Here, continuous two-dimensional boundary layer flow of a Fe2O3CuO/water hybrid nanofluid over a porous stretching/shrinking wedge with radiation and MHD effects has been investigated semi–analytically. The dual solutions of the problem and also its stability analysis are taken into account. Moreover, the mass-based procedure for hybrid nanofluid modeling has been used. According to this procedure, the volume fraction of first and second nanoparticles is written in terms of both nanoparticles as well as base fluid masses. The Tiwari-Das model joined with mass-based hybrid nanofluid procedure is applied to find the governing partial differential equations which are then transferred to a set of dimensionless ordinary differential equations with help of the similarity transform method.
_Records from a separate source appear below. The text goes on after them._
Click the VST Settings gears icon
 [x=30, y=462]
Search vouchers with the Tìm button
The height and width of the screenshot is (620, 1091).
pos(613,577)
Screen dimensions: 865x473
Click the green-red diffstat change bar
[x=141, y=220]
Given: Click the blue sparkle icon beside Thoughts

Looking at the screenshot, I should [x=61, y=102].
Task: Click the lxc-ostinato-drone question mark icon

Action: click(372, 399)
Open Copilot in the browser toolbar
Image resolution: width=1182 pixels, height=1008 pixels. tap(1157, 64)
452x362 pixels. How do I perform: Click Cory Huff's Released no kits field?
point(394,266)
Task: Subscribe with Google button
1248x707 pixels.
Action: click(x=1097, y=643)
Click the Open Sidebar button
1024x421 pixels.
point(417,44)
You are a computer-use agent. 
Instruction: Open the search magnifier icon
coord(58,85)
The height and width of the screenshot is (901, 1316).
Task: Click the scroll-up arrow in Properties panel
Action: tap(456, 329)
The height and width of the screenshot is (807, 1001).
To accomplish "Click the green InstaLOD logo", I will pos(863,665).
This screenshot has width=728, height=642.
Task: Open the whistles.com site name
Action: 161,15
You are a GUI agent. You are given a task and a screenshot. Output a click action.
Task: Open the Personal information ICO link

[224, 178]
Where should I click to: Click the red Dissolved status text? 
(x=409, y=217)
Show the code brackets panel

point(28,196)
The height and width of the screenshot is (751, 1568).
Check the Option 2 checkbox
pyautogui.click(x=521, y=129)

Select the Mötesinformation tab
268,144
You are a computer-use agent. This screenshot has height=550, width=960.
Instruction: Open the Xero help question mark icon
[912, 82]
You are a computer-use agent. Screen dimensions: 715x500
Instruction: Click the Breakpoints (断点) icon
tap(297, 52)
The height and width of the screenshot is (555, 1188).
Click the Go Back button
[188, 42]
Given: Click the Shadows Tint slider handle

The numerical method of solution has been chosen based on a famous finite difference scheme (bvp4c) from MATLAB software. The results demonstrate that dual solutions exist for a certain domain of the wedge stretching/shrinking parameter. Also it is observed that always the first solutions have thinner boundary layer thickness than the second ones. Moreover, the critical value in which the solution is in existence increase with the enhancement of magnetic parameter and suction parameter. The magnetic parameter and the mass suction at the wedge's surface also leads to the increase in the local Nusselt number. Further, it is inferred that the second nanoparticle's mass enhancement results in the amplification of the skin friction coefficient and the local Nusselt number for the first solutions. In addition, the rise in radiation parameter tends to enhance the thermal boundary layer thickness.